Substantial pregnancy losses also occur in the second and third week of gestation.

Thatcher et al. (2001) estimated that 40% of all fertile mattings occur at this time. This is not

surprising given that IFNT signaling must occur at this time and conceptus- or uterine-related

issues that retard conceptus elongation and IFNT production can lead to luteolysis, return to

estrus and, consequently, pregnancy loss. Also, the epiblast is beginning to form germ cells and

undergo gastrulation during this period, and issues with this development will induce pregnancy

loss (Santos et al., 2004b; Ealy and Yang, 2009).

38

Late embryonic loss

Limited data are available on late embryonic death in beef cattle. Nonetheless, in an

analyses of several studies with dairy cattle, Santos et al. (2004) observed that late embryonic

loss after d 27 of gestation was variable, ranging from 3.2% in high producing dairy cows to as

great as 42.7% in high producing dairy cows under heat stress, but it normally remains close to

10% (Whitlock and Maxwell, 2008). Losses within this period usually are a result of failure in

the attachment of the developing placenta to the uterine wall. However, since many fetal

developmental events occur at this stage, such as organogenesis, it is possible that a fair amount

of this loss may be caused by lethal embryonic abnormalities (Stevenson, 2001).

Nutritional status of the cow, evidenced by body condition score (BCS), has great effect

on embryonic survival. Numerous studies document that increasing nutritional levels following

parturition have a positive effect on cyclic status, and conception and pregnancy rates in beef

cows (Wiltbank et al., 1964; Santos et al., 2004b; Inskeep and Dailey, 2005; Diskin and Morris,

2008; Lents et al., 2008). Periparturient diseases have been associated with reduced reproduction

success in cattle. Cows diagnosed with clinical and subclinical mastitis, retained placenta, milk

fever and subclinical and clinical metritis are more likely to suffer embryonic loss due to

disruption of uterine environment (Santos et al., 2004b).

Fetal Loss

Dairy and beef cows have a fetal loss rate of up to 11%, but in general fetal death remains

low and is of minor importance when compared to early embryonic loss. In heifers, fetal death

rate drops to 4.2% and 2.5% for dairy and beef, respectively (Santos et al., 2004b; Whitlock and

Maxwell, 2008). Approximately half of the losses after d 42 are caused by trauma or infections.

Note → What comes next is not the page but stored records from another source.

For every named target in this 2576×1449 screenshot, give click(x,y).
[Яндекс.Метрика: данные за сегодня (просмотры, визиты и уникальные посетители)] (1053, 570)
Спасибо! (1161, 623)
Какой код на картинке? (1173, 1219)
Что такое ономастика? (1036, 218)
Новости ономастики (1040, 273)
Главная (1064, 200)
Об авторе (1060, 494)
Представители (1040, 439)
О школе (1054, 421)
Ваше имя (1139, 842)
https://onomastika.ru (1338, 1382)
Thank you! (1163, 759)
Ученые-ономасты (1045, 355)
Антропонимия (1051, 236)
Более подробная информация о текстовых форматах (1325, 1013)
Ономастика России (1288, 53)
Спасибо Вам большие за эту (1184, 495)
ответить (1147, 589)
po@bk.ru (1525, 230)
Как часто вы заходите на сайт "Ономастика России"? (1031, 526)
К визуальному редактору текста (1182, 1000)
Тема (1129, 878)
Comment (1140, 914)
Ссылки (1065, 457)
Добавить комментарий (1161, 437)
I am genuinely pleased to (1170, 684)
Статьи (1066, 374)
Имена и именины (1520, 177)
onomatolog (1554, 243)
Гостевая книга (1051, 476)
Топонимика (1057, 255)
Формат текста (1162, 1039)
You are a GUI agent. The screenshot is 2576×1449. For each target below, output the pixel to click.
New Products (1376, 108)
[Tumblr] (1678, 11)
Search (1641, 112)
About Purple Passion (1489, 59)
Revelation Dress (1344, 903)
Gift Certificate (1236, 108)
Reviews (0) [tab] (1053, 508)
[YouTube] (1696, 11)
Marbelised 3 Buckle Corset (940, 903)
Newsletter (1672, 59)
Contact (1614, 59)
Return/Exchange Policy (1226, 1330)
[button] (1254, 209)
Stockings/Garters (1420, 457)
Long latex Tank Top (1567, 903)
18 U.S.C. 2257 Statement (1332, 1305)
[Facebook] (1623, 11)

The remaining losses are largely unexplained. The cost of fetal losses increases dramatically with

an increase in gestation. In cattle, late embryonic death and fetal loss are not high, but consist of

39

substantial economic losses to producers, because it is often too late to rebreed the females

during the defined breeding season system (Diskin and Morris, 2008).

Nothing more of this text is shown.